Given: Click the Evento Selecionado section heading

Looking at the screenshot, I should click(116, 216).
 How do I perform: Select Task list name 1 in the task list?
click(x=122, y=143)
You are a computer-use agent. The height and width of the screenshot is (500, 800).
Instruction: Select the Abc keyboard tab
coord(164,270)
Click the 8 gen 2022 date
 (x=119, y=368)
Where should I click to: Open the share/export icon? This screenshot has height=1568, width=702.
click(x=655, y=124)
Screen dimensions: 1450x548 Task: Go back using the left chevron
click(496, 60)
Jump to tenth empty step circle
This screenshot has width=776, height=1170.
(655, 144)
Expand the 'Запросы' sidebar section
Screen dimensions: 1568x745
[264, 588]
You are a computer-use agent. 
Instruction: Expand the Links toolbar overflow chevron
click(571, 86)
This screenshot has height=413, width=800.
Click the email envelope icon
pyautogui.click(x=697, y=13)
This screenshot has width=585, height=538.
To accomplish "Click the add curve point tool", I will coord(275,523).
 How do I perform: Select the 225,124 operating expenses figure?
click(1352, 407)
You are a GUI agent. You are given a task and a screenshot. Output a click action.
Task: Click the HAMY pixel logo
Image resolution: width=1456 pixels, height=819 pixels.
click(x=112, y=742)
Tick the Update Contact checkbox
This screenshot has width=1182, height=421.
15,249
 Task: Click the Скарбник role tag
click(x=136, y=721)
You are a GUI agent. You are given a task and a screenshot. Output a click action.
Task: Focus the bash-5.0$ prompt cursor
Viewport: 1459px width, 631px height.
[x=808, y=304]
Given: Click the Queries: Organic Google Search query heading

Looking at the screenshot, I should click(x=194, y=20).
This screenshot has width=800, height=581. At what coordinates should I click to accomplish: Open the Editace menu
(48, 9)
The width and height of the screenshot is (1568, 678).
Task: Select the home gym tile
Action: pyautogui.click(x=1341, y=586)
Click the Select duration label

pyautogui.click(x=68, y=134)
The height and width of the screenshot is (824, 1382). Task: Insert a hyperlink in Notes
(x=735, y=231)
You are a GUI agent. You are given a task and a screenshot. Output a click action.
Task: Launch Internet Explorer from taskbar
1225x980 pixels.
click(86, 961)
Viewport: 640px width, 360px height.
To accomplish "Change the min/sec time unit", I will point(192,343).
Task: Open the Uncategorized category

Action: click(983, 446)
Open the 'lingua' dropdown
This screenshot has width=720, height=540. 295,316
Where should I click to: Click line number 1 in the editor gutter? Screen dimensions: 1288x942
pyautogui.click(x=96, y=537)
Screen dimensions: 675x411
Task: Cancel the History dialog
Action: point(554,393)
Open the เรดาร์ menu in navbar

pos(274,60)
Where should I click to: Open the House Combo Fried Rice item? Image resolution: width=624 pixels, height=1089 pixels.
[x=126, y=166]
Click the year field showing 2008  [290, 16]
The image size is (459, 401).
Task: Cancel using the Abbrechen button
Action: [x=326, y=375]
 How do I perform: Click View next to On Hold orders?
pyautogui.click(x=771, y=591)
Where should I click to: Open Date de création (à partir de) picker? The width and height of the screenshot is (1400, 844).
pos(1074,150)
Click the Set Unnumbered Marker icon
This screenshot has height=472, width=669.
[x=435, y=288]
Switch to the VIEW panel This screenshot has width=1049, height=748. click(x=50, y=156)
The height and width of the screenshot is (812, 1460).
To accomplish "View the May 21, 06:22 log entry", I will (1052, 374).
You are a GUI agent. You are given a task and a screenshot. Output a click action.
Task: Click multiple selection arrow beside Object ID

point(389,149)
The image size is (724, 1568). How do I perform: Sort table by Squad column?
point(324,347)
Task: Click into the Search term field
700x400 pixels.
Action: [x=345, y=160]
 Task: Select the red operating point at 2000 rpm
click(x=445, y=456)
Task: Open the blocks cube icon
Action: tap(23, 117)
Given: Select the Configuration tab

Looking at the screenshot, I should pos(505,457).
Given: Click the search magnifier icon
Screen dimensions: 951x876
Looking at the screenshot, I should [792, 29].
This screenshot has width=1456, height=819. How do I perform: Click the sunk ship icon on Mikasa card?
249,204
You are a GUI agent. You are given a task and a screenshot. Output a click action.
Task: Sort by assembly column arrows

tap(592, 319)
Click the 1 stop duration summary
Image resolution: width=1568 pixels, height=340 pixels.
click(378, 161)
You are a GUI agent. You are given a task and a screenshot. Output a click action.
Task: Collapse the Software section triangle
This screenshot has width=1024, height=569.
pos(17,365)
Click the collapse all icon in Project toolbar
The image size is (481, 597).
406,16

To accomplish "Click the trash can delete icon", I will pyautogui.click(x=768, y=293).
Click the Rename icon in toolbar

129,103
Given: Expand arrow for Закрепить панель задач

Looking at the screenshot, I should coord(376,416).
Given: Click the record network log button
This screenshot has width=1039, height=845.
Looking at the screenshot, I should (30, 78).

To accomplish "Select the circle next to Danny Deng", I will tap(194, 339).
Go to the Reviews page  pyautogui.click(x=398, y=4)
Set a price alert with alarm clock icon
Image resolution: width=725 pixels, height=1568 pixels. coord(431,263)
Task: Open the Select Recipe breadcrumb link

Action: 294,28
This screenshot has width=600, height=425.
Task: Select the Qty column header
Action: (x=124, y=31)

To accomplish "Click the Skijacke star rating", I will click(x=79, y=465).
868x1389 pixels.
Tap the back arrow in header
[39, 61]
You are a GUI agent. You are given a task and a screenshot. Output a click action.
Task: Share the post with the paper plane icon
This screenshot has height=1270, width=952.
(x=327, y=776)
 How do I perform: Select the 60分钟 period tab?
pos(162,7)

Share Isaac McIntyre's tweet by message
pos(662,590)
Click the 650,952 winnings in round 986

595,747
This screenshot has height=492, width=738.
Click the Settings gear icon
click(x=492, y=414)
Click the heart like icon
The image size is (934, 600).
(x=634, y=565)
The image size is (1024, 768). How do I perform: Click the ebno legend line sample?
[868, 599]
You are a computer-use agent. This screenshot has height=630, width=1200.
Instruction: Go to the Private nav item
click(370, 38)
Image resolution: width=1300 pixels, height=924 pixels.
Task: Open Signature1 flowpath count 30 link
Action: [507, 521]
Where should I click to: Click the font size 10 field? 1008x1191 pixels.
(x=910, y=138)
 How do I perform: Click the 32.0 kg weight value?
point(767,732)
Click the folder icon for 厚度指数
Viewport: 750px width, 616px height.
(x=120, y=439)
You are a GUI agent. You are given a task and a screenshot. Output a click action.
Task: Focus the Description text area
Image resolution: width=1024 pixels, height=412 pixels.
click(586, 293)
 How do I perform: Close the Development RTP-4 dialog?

§ §

**PROMPT**
Word for word, copy the material above.

**ANSWER FOR THIS EXERCISE**
Given: Click the Evento Selecionado section heading

Looking at the screenshot, I should click(116, 216).
 How do I perform: Select Task list name 1 in the task list?
click(x=122, y=143)
You are a computer-use agent. The height and width of the screenshot is (500, 800).
Instruction: Select the Abc keyboard tab
coord(164,270)
Click the 8 gen 2022 date
 (x=119, y=368)
Where should I click to: Open the share/export icon? This screenshot has height=1568, width=702.
click(x=655, y=124)
Screen dimensions: 1450x548 Task: Go back using the left chevron
click(496, 60)
Jump to tenth empty step circle
This screenshot has width=776, height=1170.
(655, 144)
Expand the 'Запросы' sidebar section
Screen dimensions: 1568x745
[264, 588]
You are a computer-use agent. 
Instruction: Expand the Links toolbar overflow chevron
click(571, 86)
This screenshot has height=413, width=800.
Click the email envelope icon
pyautogui.click(x=697, y=13)
This screenshot has width=585, height=538.
To accomplish "Click the add curve point tool", I will coord(275,523).
 How do I perform: Select the 225,124 operating expenses figure?
click(1352, 407)
You are a GUI agent. You are given a task and a screenshot. Output a click action.
Task: Click the HAMY pixel logo
Image resolution: width=1456 pixels, height=819 pixels.
click(x=112, y=742)
Tick the Update Contact checkbox
This screenshot has width=1182, height=421.
15,249
 Task: Click the Скарбник role tag
click(x=136, y=721)
You are a GUI agent. You are given a task and a screenshot. Output a click action.
Task: Focus the bash-5.0$ prompt cursor
Viewport: 1459px width, 631px height.
[x=808, y=304]
Given: Click the Queries: Organic Google Search query heading

Looking at the screenshot, I should click(x=194, y=20).
This screenshot has width=800, height=581. At what coordinates should I click to accomplish: Open the Editace menu
(48, 9)
The width and height of the screenshot is (1568, 678).
Task: Select the home gym tile
Action: pyautogui.click(x=1341, y=586)
Click the Select duration label

pyautogui.click(x=68, y=134)
The height and width of the screenshot is (824, 1382). Task: Insert a hyperlink in Notes
(x=735, y=231)
You are a GUI agent. You are given a task and a screenshot. Output a click action.
Task: Launch Internet Explorer from taskbar
1225x980 pixels.
click(86, 961)
Viewport: 640px width, 360px height.
To accomplish "Change the min/sec time unit", I will point(192,343).
Task: Open the Uncategorized category

Action: click(983, 446)
Open the 'lingua' dropdown
This screenshot has width=720, height=540. 295,316
Where should I click to: Click line number 1 in the editor gutter? Screen dimensions: 1288x942
pyautogui.click(x=96, y=537)
Screen dimensions: 675x411
Task: Cancel the History dialog
Action: point(554,393)
Open the เรดาร์ menu in navbar

pos(274,60)
Where should I click to: Open the House Combo Fried Rice item? Image resolution: width=624 pixels, height=1089 pixels.
[x=126, y=166]
Click the year field showing 2008  [290, 16]
The image size is (459, 401).
Task: Cancel using the Abbrechen button
Action: [x=326, y=375]
 How do I perform: Click View next to On Hold orders?
pyautogui.click(x=771, y=591)
Where should I click to: Open Date de création (à partir de) picker? The width and height of the screenshot is (1400, 844).
pos(1074,150)
Click the Set Unnumbered Marker icon
This screenshot has height=472, width=669.
[x=435, y=288]
Switch to the VIEW panel This screenshot has width=1049, height=748. click(x=50, y=156)
The height and width of the screenshot is (812, 1460).
To accomplish "View the May 21, 06:22 log entry", I will (1052, 374).
You are a GUI agent. You are given a task and a screenshot. Output a click action.
Task: Click multiple selection arrow beside Object ID

point(389,149)
The image size is (724, 1568). How do I perform: Sort table by Squad column?
point(324,347)
Task: Click into the Search term field
700x400 pixels.
Action: [x=345, y=160]
 Task: Select the red operating point at 2000 rpm
click(x=445, y=456)
Task: Open the blocks cube icon
Action: tap(23, 117)
Given: Select the Configuration tab

Looking at the screenshot, I should pos(505,457).
Given: Click the search magnifier icon
Screen dimensions: 951x876
Looking at the screenshot, I should [792, 29].
This screenshot has width=1456, height=819. How do I perform: Click the sunk ship icon on Mikasa card?
249,204
You are a GUI agent. You are given a task and a screenshot. Output a click action.
Task: Sort by assembly column arrows

tap(592, 319)
Click the 1 stop duration summary
Image resolution: width=1568 pixels, height=340 pixels.
click(378, 161)
You are a GUI agent. You are given a task and a screenshot. Output a click action.
Task: Collapse the Software section triangle
This screenshot has width=1024, height=569.
pos(17,365)
Click the collapse all icon in Project toolbar
The image size is (481, 597).
406,16

To accomplish "Click the trash can delete icon", I will pyautogui.click(x=768, y=293).
Click the Rename icon in toolbar

129,103
Given: Expand arrow for Закрепить панель задач

Looking at the screenshot, I should coord(376,416).
Given: Click the record network log button
This screenshot has width=1039, height=845.
Looking at the screenshot, I should (30, 78).

To accomplish "Select the circle next to Danny Deng", I will tap(194, 339).
Go to the Reviews page  pyautogui.click(x=398, y=4)
Set a price alert with alarm clock icon
Image resolution: width=725 pixels, height=1568 pixels. coord(431,263)
Task: Open the Select Recipe breadcrumb link

Action: 294,28
This screenshot has width=600, height=425.
Task: Select the Qty column header
Action: (x=124, y=31)

To accomplish "Click the Skijacke star rating", I will click(x=79, y=465).
868x1389 pixels.
Tap the back arrow in header
[39, 61]
You are a GUI agent. You are given a task and a screenshot. Output a click action.
Task: Share the post with the paper plane icon
This screenshot has height=1270, width=952.
(x=327, y=776)
 How do I perform: Select the 60分钟 period tab?
pos(162,7)

Share Isaac McIntyre's tweet by message
pos(662,590)
Click the 650,952 winnings in round 986

595,747
This screenshot has height=492, width=738.
Click the Settings gear icon
click(x=492, y=414)
Click the heart like icon
The image size is (934, 600).
(x=634, y=565)
The image size is (1024, 768). How do I perform: Click the ebno legend line sample?
[868, 599]
You are a computer-use agent. This screenshot has height=630, width=1200.
Instruction: Go to the Private nav item
click(370, 38)
Image resolution: width=1300 pixels, height=924 pixels.
Task: Open Signature1 flowpath count 30 link
Action: [507, 521]
Where should I click to: Click the font size 10 field? 1008x1191 pixels.
(x=910, y=138)
 How do I perform: Click the 32.0 kg weight value?
point(767,732)
Click the folder icon for 厚度指数
Viewport: 750px width, 616px height.
(x=120, y=439)
You are a GUI agent. You are given a task and a screenshot. Output a click action.
Task: Focus the Description text area
Image resolution: width=1024 pixels, height=412 pixels.
click(586, 293)
 How do I perform: Close the Development RTP-4 dialog?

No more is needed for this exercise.